Requirement
Below is the data. Give it again, complete and exact.

Dataset excerpts
######
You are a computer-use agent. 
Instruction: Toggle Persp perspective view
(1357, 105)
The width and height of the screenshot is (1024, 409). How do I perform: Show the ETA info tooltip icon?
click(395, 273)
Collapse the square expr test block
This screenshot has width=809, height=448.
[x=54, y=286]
######
Answer to this task
You are a computer-use agent. 
Instruction: Toggle Persp perspective view
(1357, 105)
The width and height of the screenshot is (1024, 409). How do I perform: Show the ETA info tooltip icon?
click(395, 273)
Collapse the square expr test block
This screenshot has width=809, height=448.
[x=54, y=286]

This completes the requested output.